§ **DATA FOR REVIEW**:
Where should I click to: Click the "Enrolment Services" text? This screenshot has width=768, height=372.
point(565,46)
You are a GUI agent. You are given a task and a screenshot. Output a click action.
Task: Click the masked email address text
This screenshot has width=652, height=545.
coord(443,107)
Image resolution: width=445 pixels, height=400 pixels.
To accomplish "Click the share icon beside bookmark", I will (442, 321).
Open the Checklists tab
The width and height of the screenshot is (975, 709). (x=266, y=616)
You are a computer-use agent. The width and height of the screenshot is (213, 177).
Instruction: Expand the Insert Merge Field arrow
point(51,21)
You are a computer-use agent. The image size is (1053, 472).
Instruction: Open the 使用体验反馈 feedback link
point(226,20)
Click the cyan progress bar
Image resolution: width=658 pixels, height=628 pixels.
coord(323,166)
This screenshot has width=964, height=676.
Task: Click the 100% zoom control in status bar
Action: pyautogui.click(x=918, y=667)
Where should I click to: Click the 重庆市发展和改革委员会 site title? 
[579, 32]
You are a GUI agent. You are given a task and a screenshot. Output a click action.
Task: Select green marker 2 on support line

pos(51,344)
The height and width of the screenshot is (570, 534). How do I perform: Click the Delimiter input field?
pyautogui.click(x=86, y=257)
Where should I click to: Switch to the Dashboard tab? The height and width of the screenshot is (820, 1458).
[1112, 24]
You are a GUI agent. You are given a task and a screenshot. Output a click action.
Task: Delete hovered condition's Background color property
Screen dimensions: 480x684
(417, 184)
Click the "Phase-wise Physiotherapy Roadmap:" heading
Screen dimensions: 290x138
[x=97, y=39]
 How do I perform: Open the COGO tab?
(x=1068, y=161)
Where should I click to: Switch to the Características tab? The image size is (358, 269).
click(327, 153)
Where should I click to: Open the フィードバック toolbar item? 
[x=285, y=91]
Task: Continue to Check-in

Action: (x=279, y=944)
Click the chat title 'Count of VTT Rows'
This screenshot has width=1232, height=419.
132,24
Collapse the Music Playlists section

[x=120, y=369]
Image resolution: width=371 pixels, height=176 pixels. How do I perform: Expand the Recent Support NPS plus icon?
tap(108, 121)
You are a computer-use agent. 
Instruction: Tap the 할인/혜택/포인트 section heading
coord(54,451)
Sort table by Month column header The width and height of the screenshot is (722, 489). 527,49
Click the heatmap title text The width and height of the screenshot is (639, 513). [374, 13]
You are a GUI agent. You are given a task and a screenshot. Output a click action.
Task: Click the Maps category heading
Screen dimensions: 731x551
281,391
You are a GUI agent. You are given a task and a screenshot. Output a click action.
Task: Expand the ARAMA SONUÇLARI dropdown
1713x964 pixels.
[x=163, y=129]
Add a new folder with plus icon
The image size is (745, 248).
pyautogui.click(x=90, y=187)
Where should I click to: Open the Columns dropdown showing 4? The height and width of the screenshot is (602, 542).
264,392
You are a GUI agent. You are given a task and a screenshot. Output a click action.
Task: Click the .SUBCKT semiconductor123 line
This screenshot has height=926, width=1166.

§ **TASK DESCRIPTION**:
Your reply should consist only of the lines running from the line with "Add a new folder with plus icon" to the end of the listing, retyped exactly.

§ **WRITTEN RESPONSE**:
Add a new folder with plus icon
The image size is (745, 248).
pyautogui.click(x=90, y=187)
Where should I click to: Open the Columns dropdown showing 4? The height and width of the screenshot is (602, 542).
264,392
You are a GUI agent. You are given a task and a screenshot. Output a click action.
Task: Click the .SUBCKT semiconductor123 line
This screenshot has height=926, width=1166.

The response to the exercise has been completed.